Only the lines from the one containing "Viewport: 650px width, 365px height." through the last line of the data below belong in your answer, copied exactly and without pictures.

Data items
######

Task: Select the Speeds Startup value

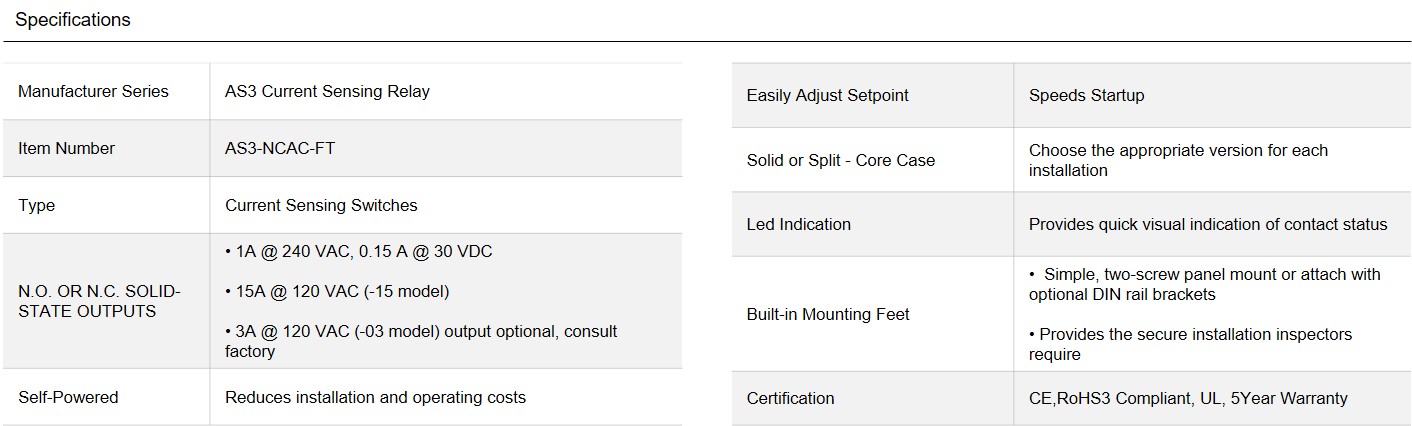Action: (1087, 95)
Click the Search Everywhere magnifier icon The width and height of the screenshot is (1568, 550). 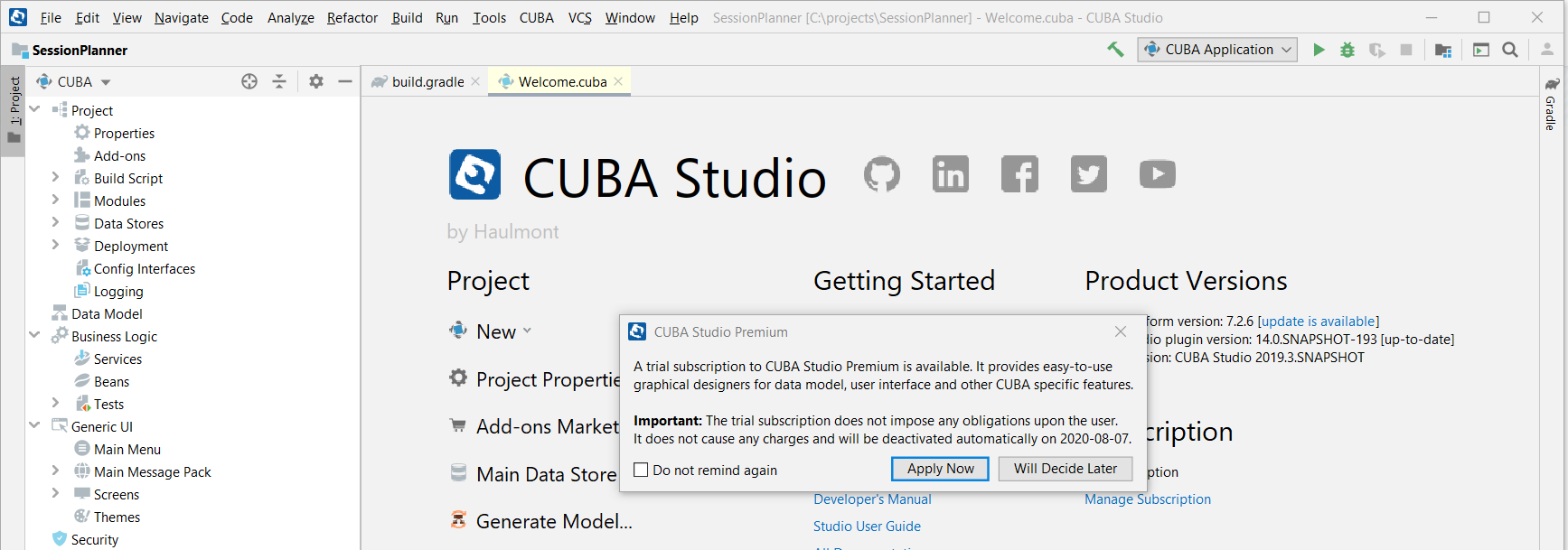pyautogui.click(x=1510, y=50)
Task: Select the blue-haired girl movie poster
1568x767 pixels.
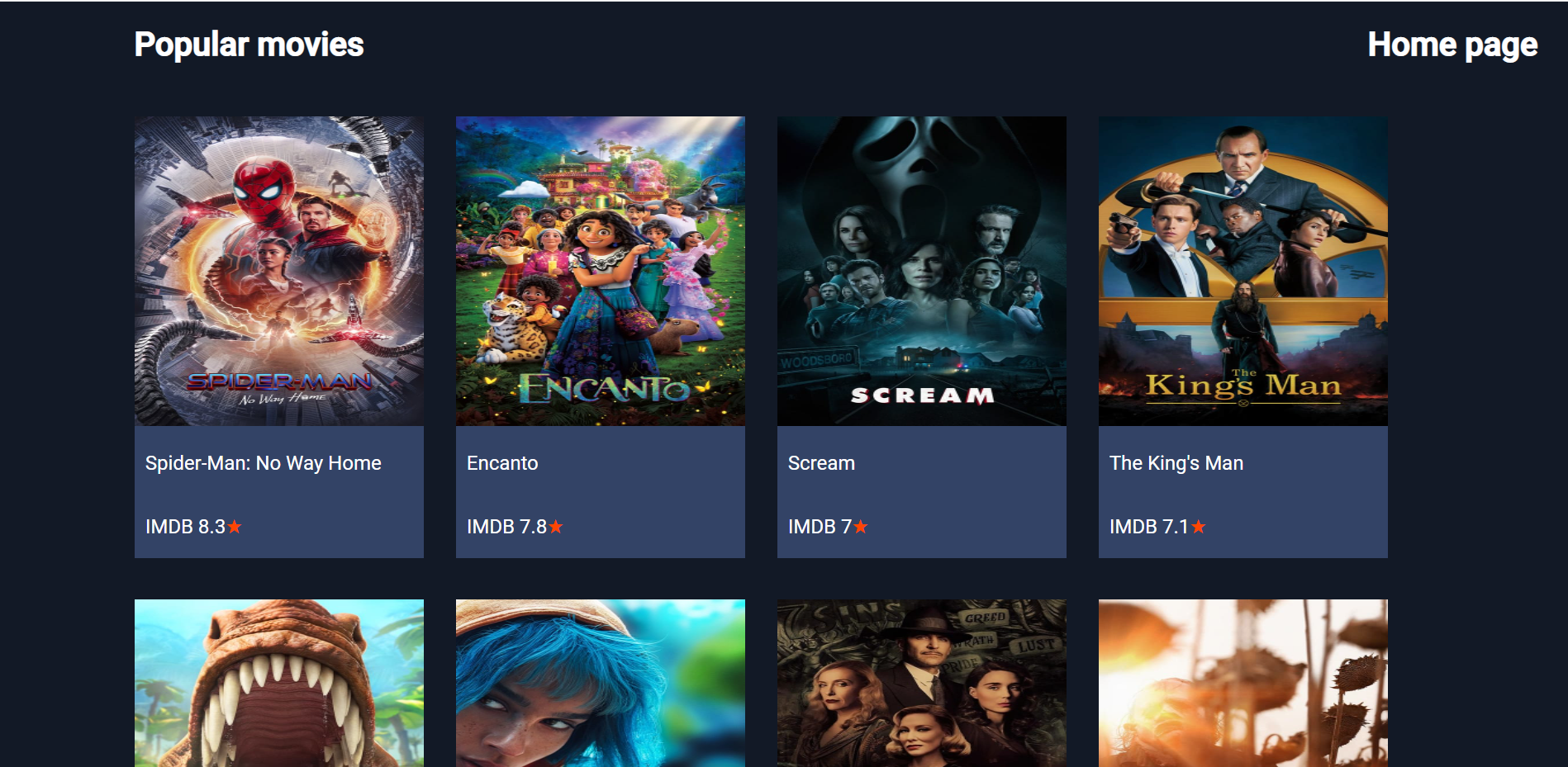Action: 601,683
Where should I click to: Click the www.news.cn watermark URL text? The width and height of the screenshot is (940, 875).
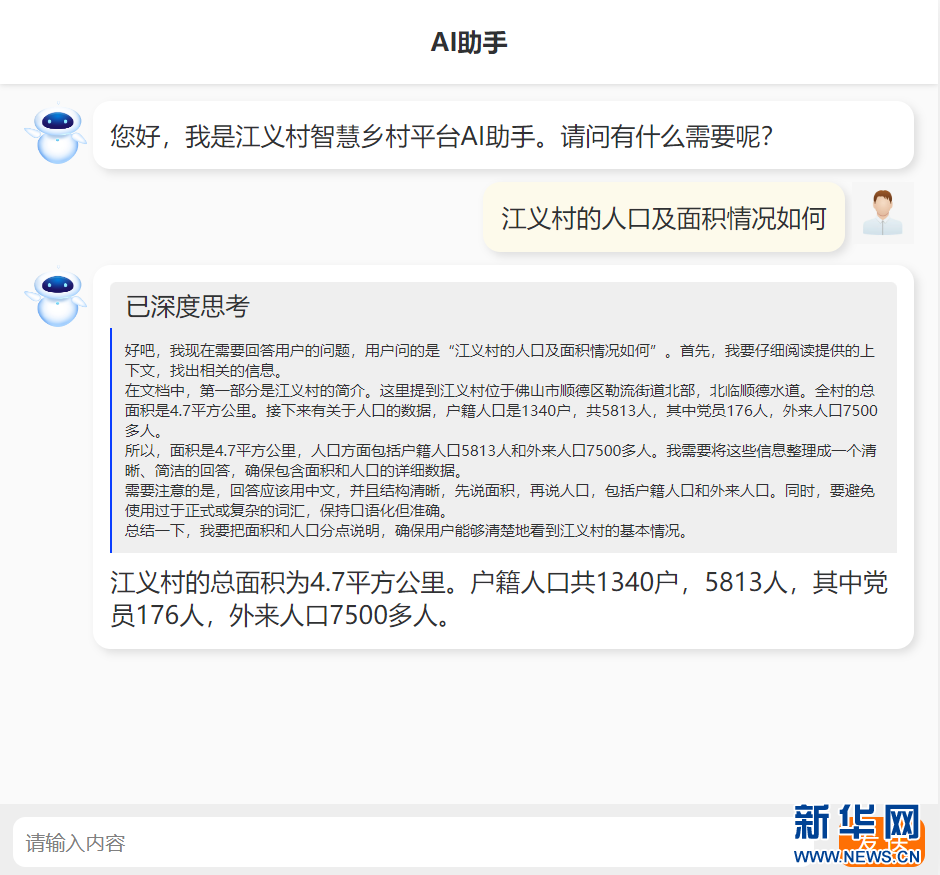coord(866,856)
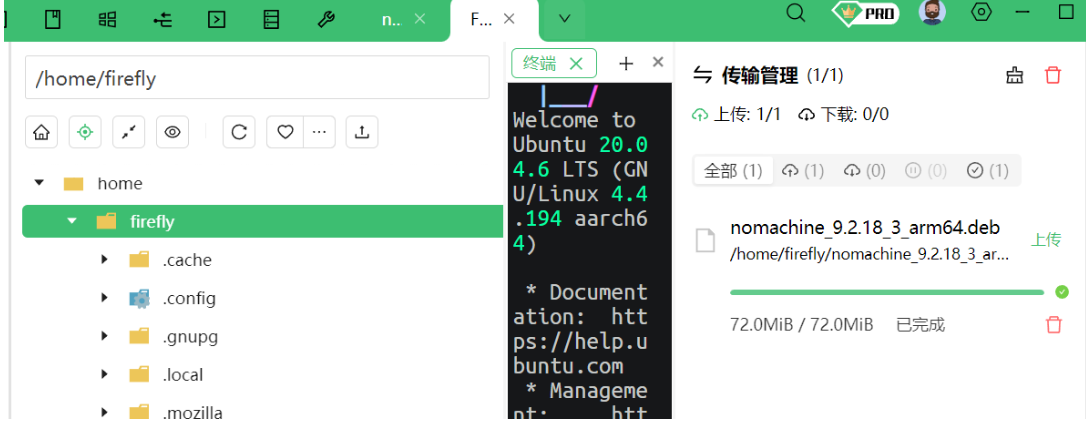Delete the nomachine transfer entry
Screen dimensions: 1086x435
click(1053, 324)
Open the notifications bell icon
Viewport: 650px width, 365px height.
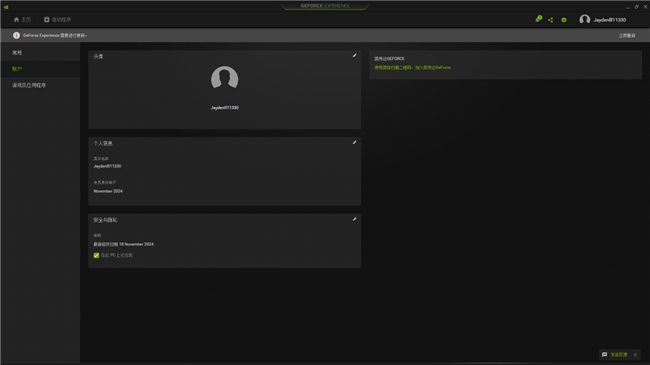538,19
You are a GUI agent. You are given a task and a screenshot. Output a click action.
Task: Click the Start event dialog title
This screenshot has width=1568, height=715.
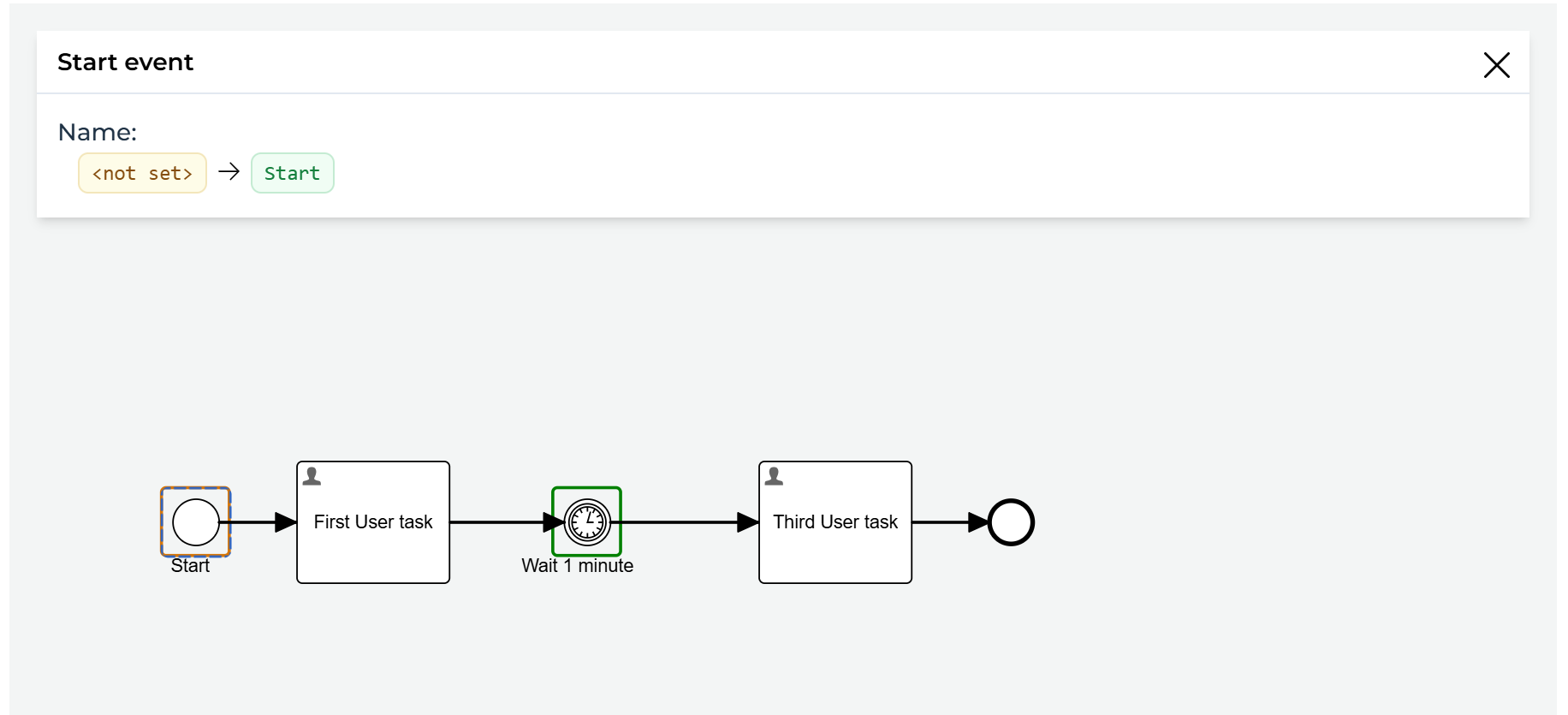click(125, 62)
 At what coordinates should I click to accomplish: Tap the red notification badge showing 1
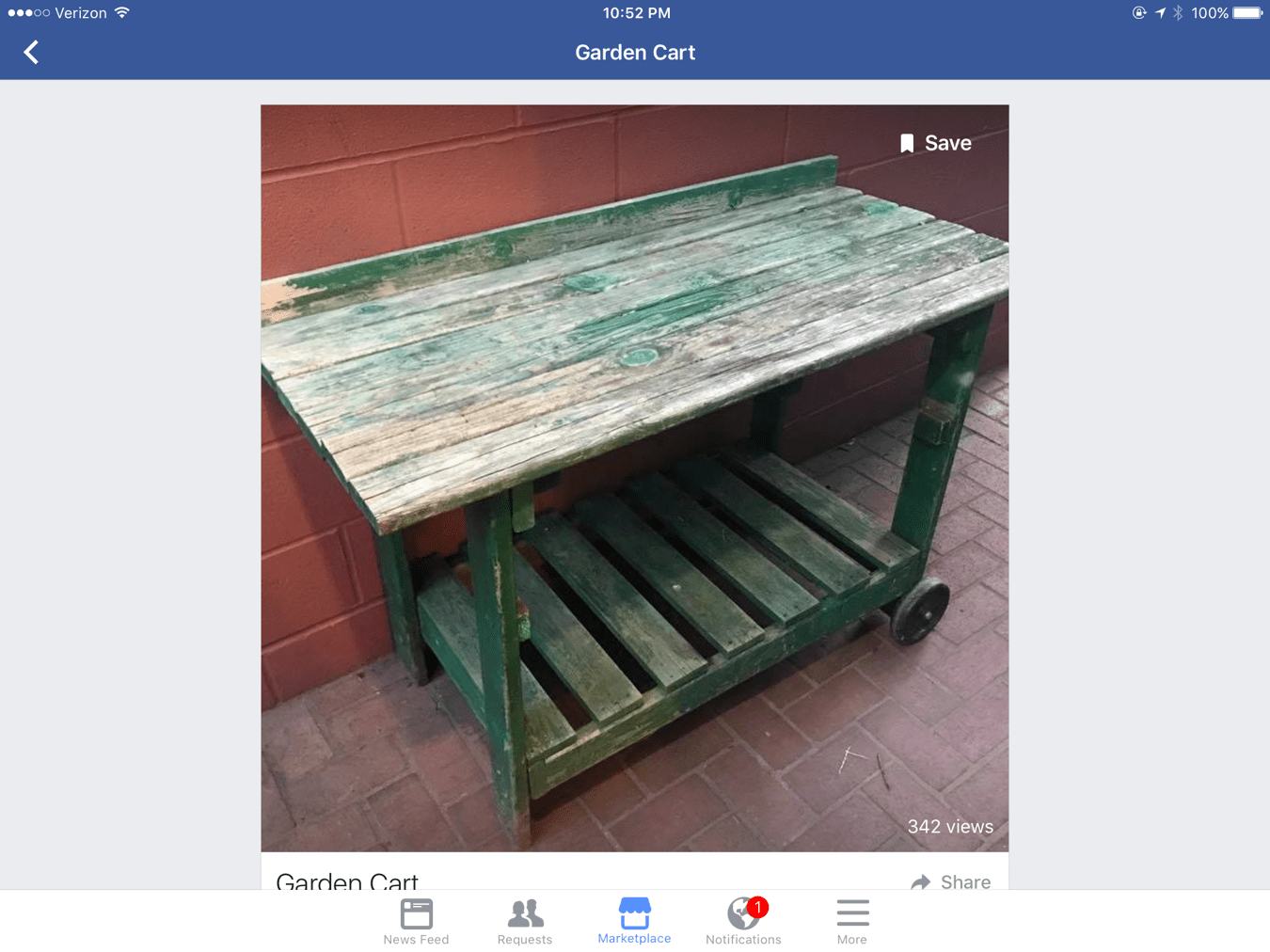[x=757, y=908]
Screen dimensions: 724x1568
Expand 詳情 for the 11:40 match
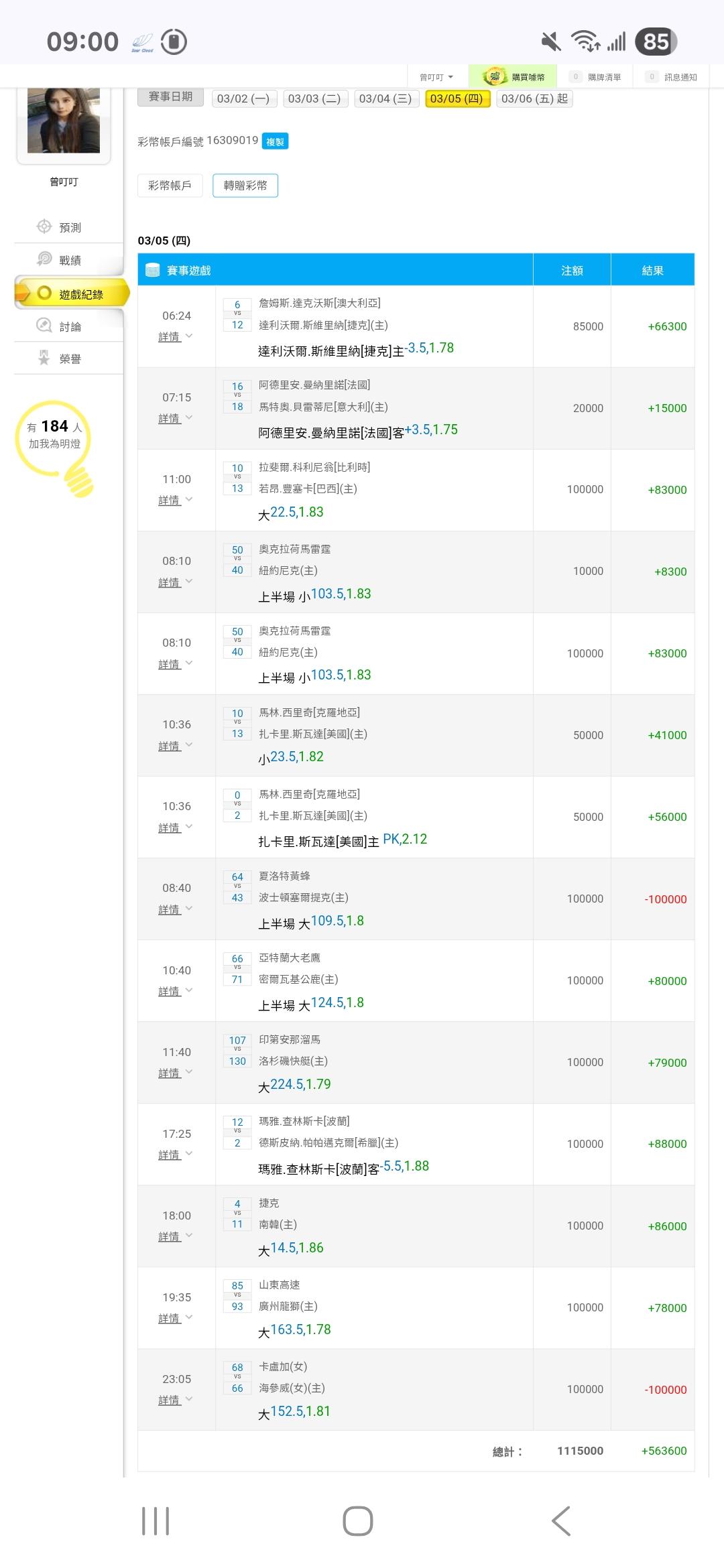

######

Answer below =
Viewport: 650px width, 365px height.
538,19
You are a GUI agent. You are given a task and a screenshot. Output a click action.
Task: Click the Start event dialog title
This screenshot has width=1568, height=715.
click(125, 62)
 At what coordinates should I click to accomplish: Tap the red notification badge showing 1
[x=757, y=908]
Screen dimensions: 724x1568
Expand 詳情 for the 11:40 match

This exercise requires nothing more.